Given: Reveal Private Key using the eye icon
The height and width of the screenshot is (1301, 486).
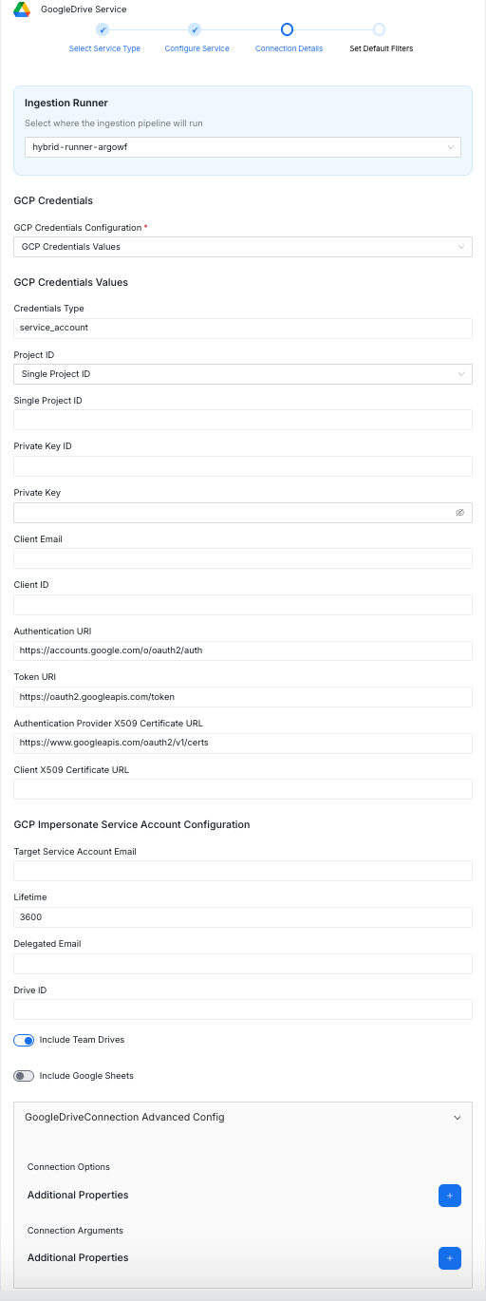Looking at the screenshot, I should click(459, 512).
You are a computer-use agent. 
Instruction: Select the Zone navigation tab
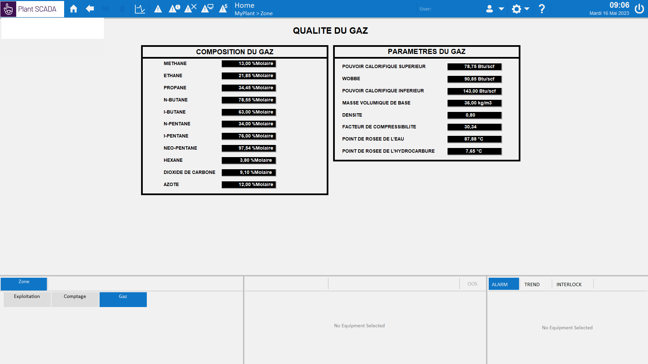pos(24,284)
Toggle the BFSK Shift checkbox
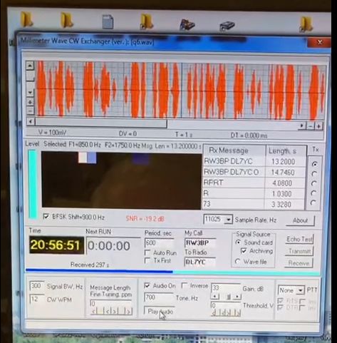Screen dimensions: 337x343 click(x=46, y=217)
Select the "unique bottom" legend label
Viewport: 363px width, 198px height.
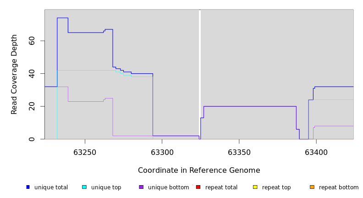(x=168, y=187)
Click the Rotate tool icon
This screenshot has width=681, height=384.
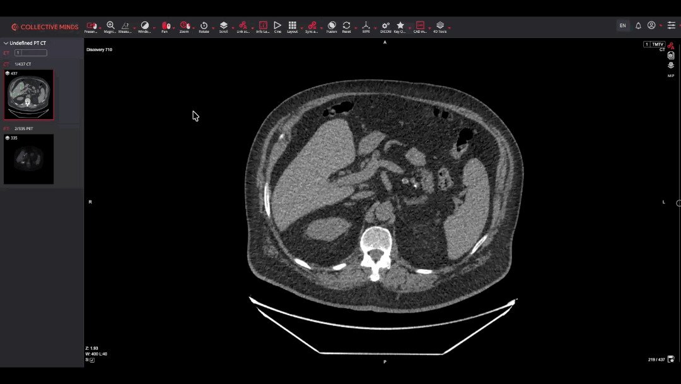tap(204, 26)
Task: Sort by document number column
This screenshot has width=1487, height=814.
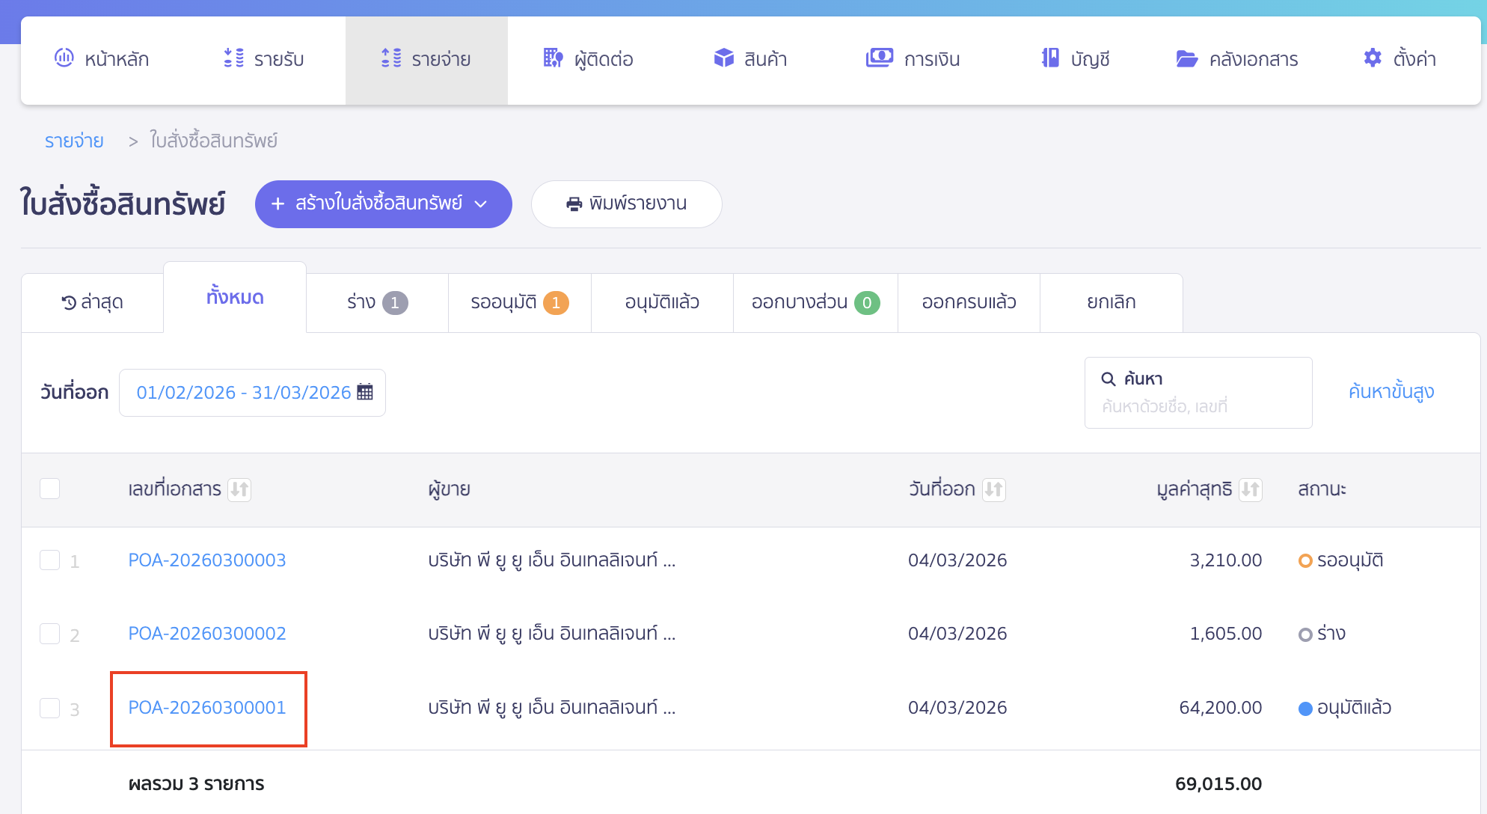Action: coord(239,489)
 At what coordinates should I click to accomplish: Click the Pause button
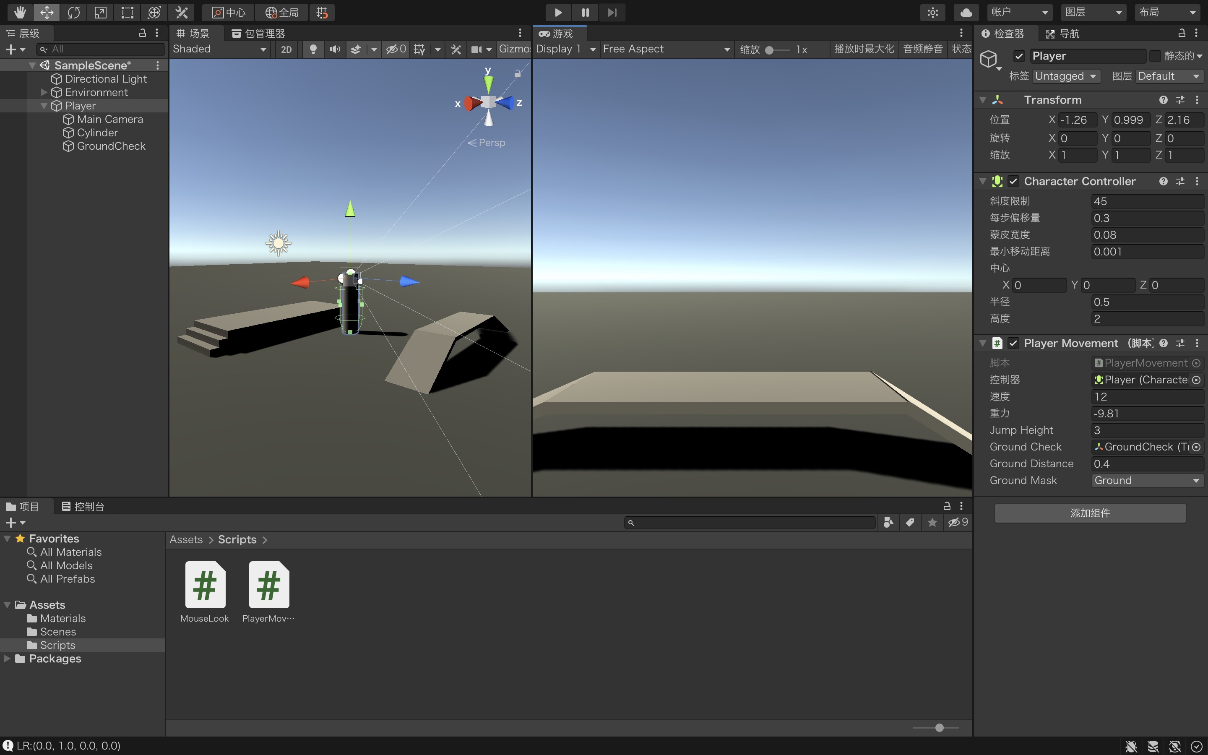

______________________________

- _YOUR OBJECTIVE_
Copy the entire listing above word for word, leaving out the pictures.

- _RESPONSE TO THE TASK_
Given: Reveal Private Key using the eye icon
The height and width of the screenshot is (1301, 486).
Looking at the screenshot, I should click(459, 512).
You are a computer-use agent. 
Instruction: Select the Zone navigation tab
pos(24,284)
Toggle the BFSK Shift checkbox
Screen dimensions: 337x343 click(x=46, y=217)
Select the "unique bottom" legend label
Viewport: 363px width, 198px height.
(x=168, y=187)
Click the Rotate tool icon
This screenshot has width=681, height=384.
tap(204, 26)
Task: Sort by document number column
This screenshot has width=1487, height=814.
Action: coord(239,489)
 At what coordinates should I click to accomplish: Click the Pause button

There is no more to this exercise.